Abstract
Purpose
Laparoscopic gastrectomy has been adopted for the treatment of gastric cancer, and despite the technical difficulties, totally laparoscopic distal gastrectomy has been considered less invasive than laparoscopy-assisted distal gastrectomy. Although there have been many reports regarding the feasibility and safety of totally laparoscopic distal gastrectomy at large volume centers, few reports have been conducted at low-volume centers. The purpose of this study is to try to assess the feasibility and safety of totally laparoscopic distal gastrectomy at a low volume center through the analysis of short-term outcomes of totally laparoscopic distal gastrectomy compared with laparoscopy-assisted distal gastrectomy.
Materials and Methods
The clinical data and short-term surgical outcomes of 35 patients who had undergone laparoscopy-assisted distal gastrectomy between April 2007 and March 2010, and 37 patients who underwent totally laparoscopic distal gastrectomy between April 2010 and August 2012 were retrospectively reviewed.
Results
There was no significant difference in the demographic and clinical data. However the reconstruction method and extent of lymphadenectomy showed statistically significant differences. Operation time and estimated blood loss did not show significant differences. Surgical and medical complications did not show significant differences but postoperative courses including time-to-first oral intake and postoperative hospital stay were significantly increased.
Conclusions
Our study shows that totally laparoscopic distal gastrectomy is technically feasible at a low volume center. Therefore, totally laparoscopic distal gastrectomy can be considered as one of the surgical treatment for early gastric cancer. However the possibility that totally laparoscopic distal gastrectomy may have less benefit should also be considered.

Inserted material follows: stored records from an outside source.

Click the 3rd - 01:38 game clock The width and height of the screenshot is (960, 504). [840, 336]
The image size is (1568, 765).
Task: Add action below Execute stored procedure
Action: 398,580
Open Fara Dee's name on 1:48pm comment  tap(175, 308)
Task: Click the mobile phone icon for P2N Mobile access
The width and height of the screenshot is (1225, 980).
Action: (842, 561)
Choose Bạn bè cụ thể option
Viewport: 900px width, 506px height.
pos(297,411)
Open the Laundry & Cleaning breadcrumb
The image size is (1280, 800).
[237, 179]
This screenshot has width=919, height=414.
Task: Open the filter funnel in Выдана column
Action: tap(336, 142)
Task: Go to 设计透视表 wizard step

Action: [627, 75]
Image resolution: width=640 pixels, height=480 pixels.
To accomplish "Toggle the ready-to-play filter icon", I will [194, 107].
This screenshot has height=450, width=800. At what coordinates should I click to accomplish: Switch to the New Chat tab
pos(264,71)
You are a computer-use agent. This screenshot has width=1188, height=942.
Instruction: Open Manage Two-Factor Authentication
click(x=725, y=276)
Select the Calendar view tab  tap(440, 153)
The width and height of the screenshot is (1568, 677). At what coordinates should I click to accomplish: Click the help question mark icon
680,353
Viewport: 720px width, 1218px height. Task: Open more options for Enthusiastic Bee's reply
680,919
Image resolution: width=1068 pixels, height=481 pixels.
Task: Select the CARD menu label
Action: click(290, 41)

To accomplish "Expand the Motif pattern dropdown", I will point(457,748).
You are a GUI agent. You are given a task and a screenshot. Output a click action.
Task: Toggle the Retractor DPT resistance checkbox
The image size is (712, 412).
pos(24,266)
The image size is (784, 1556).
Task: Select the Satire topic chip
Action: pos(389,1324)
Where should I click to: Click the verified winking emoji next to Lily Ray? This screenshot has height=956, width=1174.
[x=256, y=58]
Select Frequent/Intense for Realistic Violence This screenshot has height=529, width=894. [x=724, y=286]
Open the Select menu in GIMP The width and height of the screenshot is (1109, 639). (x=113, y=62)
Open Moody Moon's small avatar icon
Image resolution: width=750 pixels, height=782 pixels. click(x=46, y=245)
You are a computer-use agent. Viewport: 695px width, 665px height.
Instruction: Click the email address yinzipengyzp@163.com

Gastric cancer is still one of the most common malignancies in Korea1 and the incidence of early gastric cancer (EGC) has increased due to the implementation of national cancer screening program.
Since the report of Kitano et al.2 about good oncologic outcomes of laparoscopy-assisted gastrectomy (LAG), laparoscopic gastrectomy for EGC has been widely accepted and performed in Korea and Japan. Despite the technical difficulties of intracorporeal anastomosis, totally laparoscopic distal gastrectomy (TLDG) is known to have several advantages over laparoscopy-assisted distal gastrectomy (LADG) including smaller wounds, less invasiveness, better feasibility of securing the proximal margin and shorter bowel recovery.3,4 Moreover, there have been many reports about the feasibility and safety of the totally laparoscopic gastrectomy.3,5-7 However most of studies were conducted at large volume centers. In Korea, most patients with gastric cancer undergo surgical treatment at large volume centers. But there still are substantial patients who should take surgical treatment at low volume centers due to their financial situation or residential region.8,9 In addition, the number of patients who want to have minimally invasive surgery has increased recently, even in these low volume centers. However, there have been few reports on the feasibility and safety of TLDG at low volume centers.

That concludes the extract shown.